Phone interview on March 7th, 2024 at 8:58 am with the Nursing Home Administrator confirmed that the required staffing ratios for LPN's was not met on the above dates.




 Plan of Correction - To be completed: 04/09/2024

1. There were no adverse effects to the residents in the center as a result of the Licensed Practical Nurse ratios for the night shift staffing during the months of November and December 2023.
2. Chapel Manor will continue to use recruiters, our website, recruitment websites and social media to advertise our current open positions and interview immediately. Staffing meetings are held two times a day Monday-Friday to review staffing ratios from the previous day, the current day, and the upcoming week to ensure appropriate staffing levels. Staff has been educated on the attendance policy.
3. The Scheduling Coordinator, Nursing Supervisors and Director of Nursing were re-educated on maintaining a licensed Practical nurse ratio of one licensed nurse per 25 residents on day shift, 30 residents on evening shift, and 40 residents on night shift.
4. Administrator or designee to audit Licensed Practical Nurse ratios weekly for 3 weeks, then monthly x 3.
5. Findings will be reviewed in QAPI.


§ 211.12(f.1)(5) LICENSURE Nursing services. :State only Deficiency.
(5) Effective July 1, 2023, a minimum of 1 RN per 250 residents during all shifts.
Observations:

Based on review of nursing time schedules and staff interviews, it was determined that the facility administrative staff failed to provide a minimum of one registered nurse (RN) per 250 residents during the evening shift, on one of 15 days reviewed (12/23/23)

Findings include:

Review of facility census data indicated that on 12/23/23, the facility census was 199, which required 1 RN during the evening shift.

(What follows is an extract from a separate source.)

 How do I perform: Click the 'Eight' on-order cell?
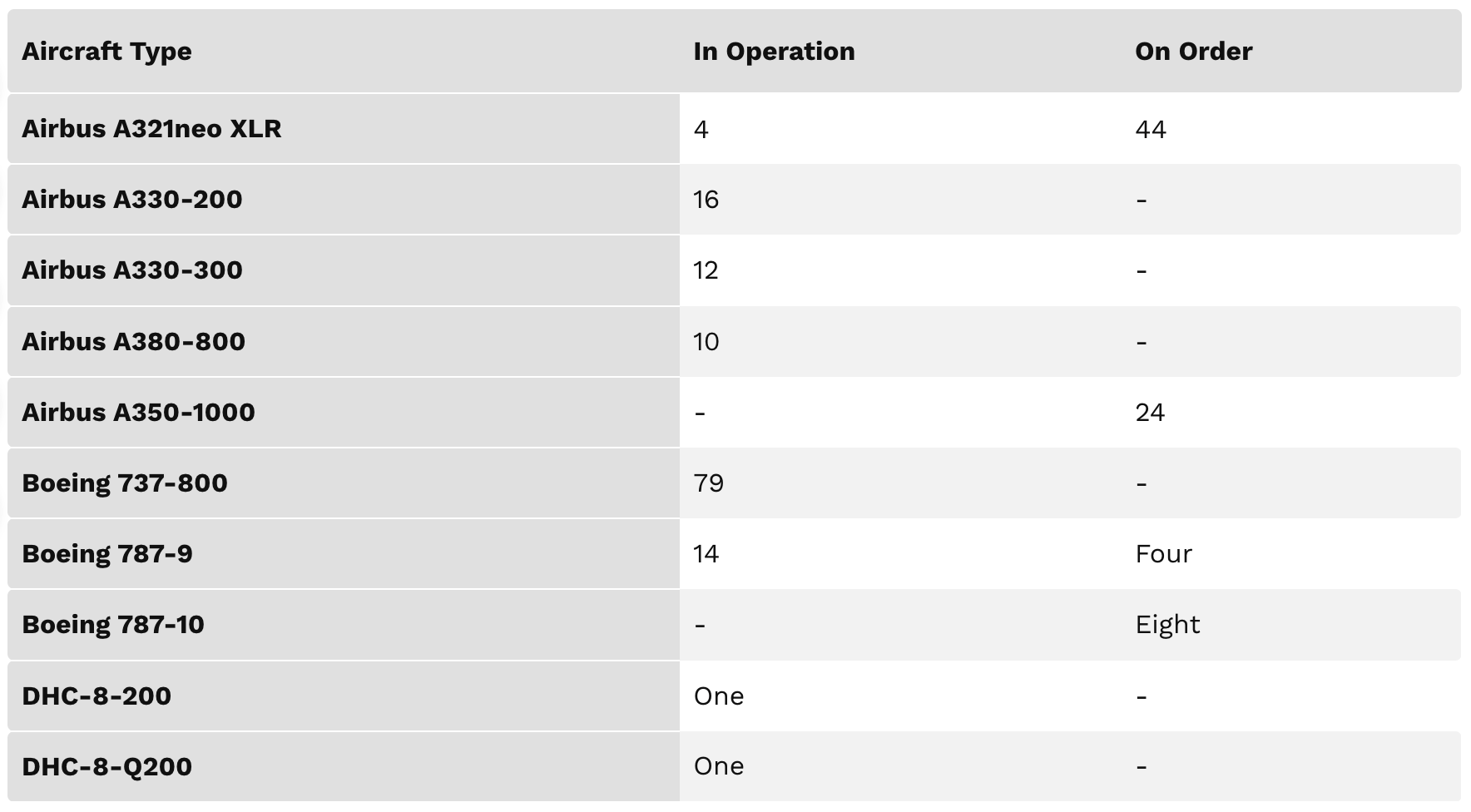pos(1166,625)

Review of the nursing time schedules revealed 0 RN's provided care on the evening shift on 12/23/23. No additional excess higher-level staff were available to compensate this deficiency.

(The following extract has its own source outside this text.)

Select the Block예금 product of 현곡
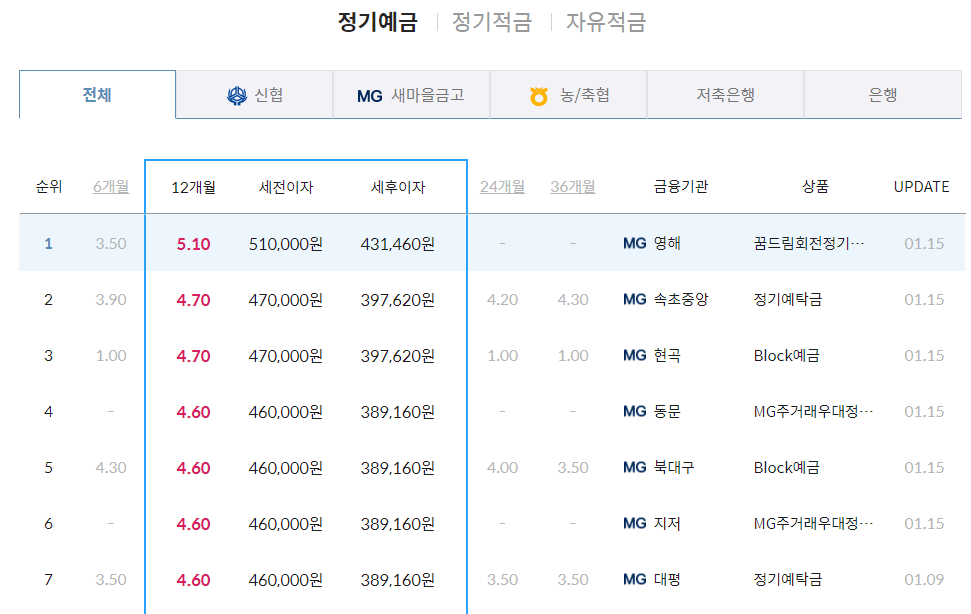Image resolution: width=971 pixels, height=614 pixels. (x=786, y=354)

Phone interview on March 7, 2024 at 8:58 am with the Nursing Home Administrator confirmed that the required staffing ratios for RN's was not met on the above dates.

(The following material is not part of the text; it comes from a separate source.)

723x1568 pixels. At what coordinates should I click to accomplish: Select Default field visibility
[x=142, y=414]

 Plan of Correction - To be completed: 04/09/2024

1. There were no adverse effects to the residents in the center as a result of the Registered Nurse ratios for the night shift staffing during the months of December 2023.
2. Chapel Manor will continue to use recruiters, our website, recruitment websites and social media to advertise our current open positions and interview immediately. Staffing meetings are held two times a day Monday-Friday to review staffing ratios from the previous day, the current day, and the upcoming week to ensure appropriate staffing levels. Staff has been educated on the attendance policy.
3. The Scheduling Coordinator, Nursing Supervisors and Director of Nursing were re-educated on maintaining a registered nurse 24 hrs per day 7 days a week.
4. Administrator or designee to audit weekly schedule to ensure Registered Nurse coverage on all shifts for 3 weeks, then monthly x3.
5. Findings will be reviewed in QAPI.